RIVERSIDE, Calif. (AP)—Former Edmonton Oilers owner Peter Pocklington pleaded guilty Thursday to perjury in a Southern California bankruptcy fraud case.
Pocklington, 68, entered the plea to a single perjury count in U.S. District Court under a deal that allowed him to avoid a possible 10-year prison term for making false statements and oaths in bankruptcy.
He was scheduled to be sentenced in August and was expected to receive probation, including six months of home detention that could force him to wear an electronic monitor.
A call to his attorney, Brent F. Romney, seeking comment was not immediately returned.
However, Pocklington told Global TV Edmonton on Wednesday that he was “not guilty of anything” and his indictment by a federal grand jury for allegedly concealing bank accounts was prompted by errors in his 2008 bankruptcy filing.
“Unfortunately, the lawyer I hired to do the original case is what caused all the problems,” he said. “‘He said, ‘Sign here,’ and I did, and unfortunately he left a multitude of things out.”’

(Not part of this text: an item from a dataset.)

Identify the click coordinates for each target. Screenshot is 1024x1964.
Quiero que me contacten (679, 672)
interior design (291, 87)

Pocklington said he took the federal prosecutors’ plea offer to avoid trial.
“Unfortunately the jury pool is not a jury of your peers; it’s a jury of some of them unemployed, some of them that aren’t particularly bright,” he said. “And of course with press and so on, and in this country and Canada they seem to hate anyone that has been successful.”
The Oilers won five titles from the time that Pocklington acquired the team in the late 1970s until he sold it in 1998. He shocked fans when he traded star Wayne Gretzky to the Los Angeles Kings in 1988. Fans burned him in effigy.

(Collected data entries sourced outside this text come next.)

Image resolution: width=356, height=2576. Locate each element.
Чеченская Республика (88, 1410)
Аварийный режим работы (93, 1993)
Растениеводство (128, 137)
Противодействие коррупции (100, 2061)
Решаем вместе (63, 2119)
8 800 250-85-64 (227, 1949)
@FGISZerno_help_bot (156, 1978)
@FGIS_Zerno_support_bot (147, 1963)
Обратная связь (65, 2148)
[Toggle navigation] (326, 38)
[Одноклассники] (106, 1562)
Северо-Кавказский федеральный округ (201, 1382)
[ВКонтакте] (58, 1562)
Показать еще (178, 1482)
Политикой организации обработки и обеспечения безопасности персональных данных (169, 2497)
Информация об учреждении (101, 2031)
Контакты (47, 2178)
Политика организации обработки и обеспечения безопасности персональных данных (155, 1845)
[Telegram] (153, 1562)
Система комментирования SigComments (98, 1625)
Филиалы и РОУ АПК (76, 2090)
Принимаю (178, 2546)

Pocklington later moved to the United States. He filed for personal bankruptcy in 2008. He claimed to have debts of $19.6 million and assets of only about $2,900.
That includes nearly $13 million in loan money and interest that the Alberta provincial government claims it loaned to Pocklington’s meatpacking company in 1988.
Pocklington was arrested at his Palm Desert home in March 2009 on allegations he concealed assets during bankruptcy proceedings. Prosecutors said he failed to note that he controlled two bank accounts and two storage facilities.
FBI agents who raided his home in 2009 said they found $2,000 in cash, along with artwork and boxes of shoes, suits and Cuban cigars.
Under a plea agreement filed last week, Pocklington must cooperate with the Internal Revenue Service in determining his individual income tax liability for the years 2006 through 2008.
The agreement also stipulates that Pocklington make full restitution.